Data to use

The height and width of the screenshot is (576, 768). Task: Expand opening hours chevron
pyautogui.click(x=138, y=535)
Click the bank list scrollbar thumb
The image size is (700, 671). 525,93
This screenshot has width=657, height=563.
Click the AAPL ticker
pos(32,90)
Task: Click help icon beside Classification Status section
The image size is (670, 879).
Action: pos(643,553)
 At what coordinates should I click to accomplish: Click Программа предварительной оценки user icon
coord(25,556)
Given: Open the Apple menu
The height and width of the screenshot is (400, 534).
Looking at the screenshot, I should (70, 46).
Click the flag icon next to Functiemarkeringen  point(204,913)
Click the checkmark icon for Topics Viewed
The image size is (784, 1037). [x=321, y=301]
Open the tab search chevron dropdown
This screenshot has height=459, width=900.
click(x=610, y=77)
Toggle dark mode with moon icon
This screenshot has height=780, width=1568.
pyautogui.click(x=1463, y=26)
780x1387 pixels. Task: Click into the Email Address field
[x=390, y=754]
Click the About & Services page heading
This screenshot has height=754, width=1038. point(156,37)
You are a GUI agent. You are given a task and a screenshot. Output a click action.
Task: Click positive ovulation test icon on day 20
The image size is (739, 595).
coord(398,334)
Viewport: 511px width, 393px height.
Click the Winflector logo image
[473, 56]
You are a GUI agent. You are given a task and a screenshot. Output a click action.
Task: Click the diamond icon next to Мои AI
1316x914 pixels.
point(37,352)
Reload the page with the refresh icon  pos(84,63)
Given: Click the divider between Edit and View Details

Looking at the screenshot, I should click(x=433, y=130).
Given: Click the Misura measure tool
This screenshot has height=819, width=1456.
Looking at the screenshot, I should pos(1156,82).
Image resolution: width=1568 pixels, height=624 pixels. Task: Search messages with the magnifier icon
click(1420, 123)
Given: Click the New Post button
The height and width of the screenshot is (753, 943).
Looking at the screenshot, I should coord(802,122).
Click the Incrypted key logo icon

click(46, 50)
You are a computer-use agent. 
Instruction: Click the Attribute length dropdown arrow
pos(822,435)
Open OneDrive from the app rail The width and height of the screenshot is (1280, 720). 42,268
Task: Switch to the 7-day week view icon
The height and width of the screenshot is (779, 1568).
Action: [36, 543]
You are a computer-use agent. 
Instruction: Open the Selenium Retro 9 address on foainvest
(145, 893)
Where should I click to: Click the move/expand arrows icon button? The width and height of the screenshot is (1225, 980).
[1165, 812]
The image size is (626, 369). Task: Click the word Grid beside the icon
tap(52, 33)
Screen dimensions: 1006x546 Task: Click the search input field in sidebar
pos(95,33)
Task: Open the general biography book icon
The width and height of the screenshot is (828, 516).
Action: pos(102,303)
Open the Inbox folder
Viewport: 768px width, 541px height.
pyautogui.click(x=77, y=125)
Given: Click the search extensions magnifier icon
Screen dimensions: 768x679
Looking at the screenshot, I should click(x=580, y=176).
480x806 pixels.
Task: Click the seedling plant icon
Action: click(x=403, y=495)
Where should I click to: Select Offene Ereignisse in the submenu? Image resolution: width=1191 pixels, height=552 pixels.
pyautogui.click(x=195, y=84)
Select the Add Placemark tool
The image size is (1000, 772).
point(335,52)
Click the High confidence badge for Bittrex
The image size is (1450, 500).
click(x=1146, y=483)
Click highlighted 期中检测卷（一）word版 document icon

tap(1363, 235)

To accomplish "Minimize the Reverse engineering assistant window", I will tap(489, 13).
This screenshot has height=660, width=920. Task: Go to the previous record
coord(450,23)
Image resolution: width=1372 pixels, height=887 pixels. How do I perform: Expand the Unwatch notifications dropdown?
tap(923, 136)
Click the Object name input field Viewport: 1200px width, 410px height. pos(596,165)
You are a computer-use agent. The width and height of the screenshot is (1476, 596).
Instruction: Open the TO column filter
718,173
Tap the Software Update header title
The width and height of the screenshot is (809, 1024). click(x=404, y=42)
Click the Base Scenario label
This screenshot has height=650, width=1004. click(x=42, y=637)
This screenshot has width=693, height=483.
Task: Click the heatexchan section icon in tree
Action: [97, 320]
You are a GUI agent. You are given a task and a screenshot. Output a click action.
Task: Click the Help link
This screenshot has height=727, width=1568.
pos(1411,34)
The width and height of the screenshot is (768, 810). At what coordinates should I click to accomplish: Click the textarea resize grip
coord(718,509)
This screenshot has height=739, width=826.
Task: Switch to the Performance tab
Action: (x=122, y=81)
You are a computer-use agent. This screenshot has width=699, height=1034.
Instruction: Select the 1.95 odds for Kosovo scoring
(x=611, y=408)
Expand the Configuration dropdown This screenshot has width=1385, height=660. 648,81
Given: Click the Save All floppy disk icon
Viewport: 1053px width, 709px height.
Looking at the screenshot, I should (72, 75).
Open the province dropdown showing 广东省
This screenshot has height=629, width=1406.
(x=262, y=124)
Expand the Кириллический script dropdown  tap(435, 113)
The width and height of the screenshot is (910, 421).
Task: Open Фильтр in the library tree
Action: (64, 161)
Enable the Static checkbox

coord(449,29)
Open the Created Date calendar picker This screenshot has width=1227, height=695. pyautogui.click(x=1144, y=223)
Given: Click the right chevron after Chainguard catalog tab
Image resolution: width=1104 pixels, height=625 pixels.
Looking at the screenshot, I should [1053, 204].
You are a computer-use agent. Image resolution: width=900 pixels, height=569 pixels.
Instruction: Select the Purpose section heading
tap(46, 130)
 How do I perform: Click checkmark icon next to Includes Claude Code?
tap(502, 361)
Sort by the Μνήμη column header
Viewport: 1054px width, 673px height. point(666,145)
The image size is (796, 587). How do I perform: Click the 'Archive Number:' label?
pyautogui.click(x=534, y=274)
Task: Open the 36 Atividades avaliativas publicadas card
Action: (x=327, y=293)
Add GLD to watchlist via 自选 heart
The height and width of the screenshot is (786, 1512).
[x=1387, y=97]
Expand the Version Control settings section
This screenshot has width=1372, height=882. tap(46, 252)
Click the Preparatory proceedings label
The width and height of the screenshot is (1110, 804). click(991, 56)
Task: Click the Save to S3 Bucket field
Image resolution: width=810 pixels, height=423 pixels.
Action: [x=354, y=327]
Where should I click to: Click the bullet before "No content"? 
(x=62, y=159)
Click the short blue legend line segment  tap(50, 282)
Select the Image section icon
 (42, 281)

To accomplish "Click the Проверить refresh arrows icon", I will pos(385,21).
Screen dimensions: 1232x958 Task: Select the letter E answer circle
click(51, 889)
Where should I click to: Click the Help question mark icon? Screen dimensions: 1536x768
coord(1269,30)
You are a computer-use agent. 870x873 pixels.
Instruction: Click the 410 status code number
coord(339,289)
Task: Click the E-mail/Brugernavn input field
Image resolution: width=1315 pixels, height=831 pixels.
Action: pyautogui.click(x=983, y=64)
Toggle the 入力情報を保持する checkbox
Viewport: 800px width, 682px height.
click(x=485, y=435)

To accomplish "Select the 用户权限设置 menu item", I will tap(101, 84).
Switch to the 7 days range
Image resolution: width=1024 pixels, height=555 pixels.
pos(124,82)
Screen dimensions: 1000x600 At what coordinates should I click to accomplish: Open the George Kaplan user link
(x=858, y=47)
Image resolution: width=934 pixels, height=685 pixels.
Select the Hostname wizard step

Problem to work on
Take each line of the material above that holds the string "refresh" and copy it.

Answer to this problem
Reload the page with the refresh icon  pos(84,63)
To accomplish "Click the Проверить refresh arrows icon", I will pos(385,21).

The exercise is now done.